Los Angeles- The power outage that affected more than 2 million people in and around Los Angeles on Monday was triggered by an unlikely source: A utility crew installing a system upgrade.
The Los Angeles Department of Water and Power workers cut several cables incorrectly, slicing the thin wires as a group, rather than one at a time, said Ed Miller, director of Power System Operations and Maintenance for the department. That triggered a short and tripped circuit breakers.
The surge in electricity to the remaining lines overloaded the system and caused a shutdown at the power receiving station where the DWP employees were working. The station converts high voltage power from area generating stations to low voltage power used by businesses and residents.
The systemwide alert prompted two generating stations and other receiving stations to shut down as well. As a result, the department began “shedding” customers, cutting power to people across the city to stabilize lines.
Cutting power quickly when these sorts of problems happen “is the correct thing to do,” said Jan Smutny-Jones, executive director of Independent Energy Producers, a Sacramento-based trade association that represents power plants.
“If you don’t do that, you end up with what happened in the Northeast,” he said, referring to the nation’s worst blackout in August 2003. “It starts jumping into other regions and control areas and then you have big problems.”
When the outage began, the workers were installing automated monitoring controls to provide department officials with immediate information about the status of its system, Miller said.
The upgrade will prevent such widespread outages in the future, but it won’t be completed for five more years, he said.
“If you can imagine you’re sitting in a control room with hundreds of alarms and flashing lights, when an event starts occurring,” Miller said. “It’s happening so fast, it’s hard to decipher what’s happening. Automated systems give you the information instantly.”

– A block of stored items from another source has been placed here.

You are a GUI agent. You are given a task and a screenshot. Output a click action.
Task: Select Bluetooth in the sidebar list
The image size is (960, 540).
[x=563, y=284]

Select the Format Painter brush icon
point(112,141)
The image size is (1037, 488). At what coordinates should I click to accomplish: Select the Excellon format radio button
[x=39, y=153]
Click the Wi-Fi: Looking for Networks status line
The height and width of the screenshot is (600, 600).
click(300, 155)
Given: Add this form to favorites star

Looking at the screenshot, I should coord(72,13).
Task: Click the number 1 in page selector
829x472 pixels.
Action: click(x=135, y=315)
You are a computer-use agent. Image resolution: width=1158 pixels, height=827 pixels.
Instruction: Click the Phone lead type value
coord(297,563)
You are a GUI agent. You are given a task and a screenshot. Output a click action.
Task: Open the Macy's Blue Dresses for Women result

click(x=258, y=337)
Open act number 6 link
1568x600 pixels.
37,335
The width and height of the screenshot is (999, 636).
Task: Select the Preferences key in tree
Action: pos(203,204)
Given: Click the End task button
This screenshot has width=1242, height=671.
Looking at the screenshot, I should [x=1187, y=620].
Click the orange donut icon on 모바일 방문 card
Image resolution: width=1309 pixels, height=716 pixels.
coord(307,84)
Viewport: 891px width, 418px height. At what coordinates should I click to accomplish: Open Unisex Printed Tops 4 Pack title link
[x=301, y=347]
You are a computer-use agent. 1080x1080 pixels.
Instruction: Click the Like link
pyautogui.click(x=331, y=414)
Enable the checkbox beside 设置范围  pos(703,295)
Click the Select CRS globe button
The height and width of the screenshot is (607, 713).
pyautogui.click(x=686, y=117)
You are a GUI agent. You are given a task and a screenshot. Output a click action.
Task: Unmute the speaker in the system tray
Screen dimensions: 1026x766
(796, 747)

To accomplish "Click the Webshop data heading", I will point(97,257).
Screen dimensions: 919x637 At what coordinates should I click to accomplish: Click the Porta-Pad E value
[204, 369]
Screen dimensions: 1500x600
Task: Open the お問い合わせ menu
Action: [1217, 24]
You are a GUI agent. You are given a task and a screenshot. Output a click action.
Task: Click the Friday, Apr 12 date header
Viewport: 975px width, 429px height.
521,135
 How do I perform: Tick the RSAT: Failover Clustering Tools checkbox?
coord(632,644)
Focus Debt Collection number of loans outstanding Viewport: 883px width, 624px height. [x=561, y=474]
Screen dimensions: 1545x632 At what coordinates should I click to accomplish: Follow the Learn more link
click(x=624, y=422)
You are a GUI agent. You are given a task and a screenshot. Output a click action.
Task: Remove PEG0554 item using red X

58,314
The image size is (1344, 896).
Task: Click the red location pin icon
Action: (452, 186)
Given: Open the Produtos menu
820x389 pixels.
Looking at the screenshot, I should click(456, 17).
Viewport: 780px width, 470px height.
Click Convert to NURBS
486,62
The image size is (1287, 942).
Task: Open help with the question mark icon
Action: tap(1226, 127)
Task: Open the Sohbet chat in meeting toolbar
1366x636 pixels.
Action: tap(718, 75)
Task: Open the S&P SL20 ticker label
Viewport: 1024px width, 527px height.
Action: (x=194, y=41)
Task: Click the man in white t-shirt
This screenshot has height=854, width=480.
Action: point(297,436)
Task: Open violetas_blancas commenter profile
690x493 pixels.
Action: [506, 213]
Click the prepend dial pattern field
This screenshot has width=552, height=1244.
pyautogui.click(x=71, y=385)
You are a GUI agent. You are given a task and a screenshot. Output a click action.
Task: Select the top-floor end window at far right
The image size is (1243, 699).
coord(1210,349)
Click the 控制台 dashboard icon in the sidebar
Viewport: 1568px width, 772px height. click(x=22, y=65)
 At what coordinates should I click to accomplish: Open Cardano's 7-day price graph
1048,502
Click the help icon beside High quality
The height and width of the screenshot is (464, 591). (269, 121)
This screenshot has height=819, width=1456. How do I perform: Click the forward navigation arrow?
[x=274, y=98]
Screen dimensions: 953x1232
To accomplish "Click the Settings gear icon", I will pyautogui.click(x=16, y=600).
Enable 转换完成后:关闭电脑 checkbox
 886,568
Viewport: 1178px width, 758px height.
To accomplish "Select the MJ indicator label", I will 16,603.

By around 2 p.m., the department had restored power to most customers by firing up quick-start generating stations in the Los Angeles Basin and increasing output at its Castaic hydro-generating plant north of Los Angeles. By late afternoon, about 40,000 out of 1.4 million customers remained without power.
“The real questions are how big is the effect and how quickly did they recover,” Smutny-Jones said. “They responded quickly, and it was limited in scope and duration.”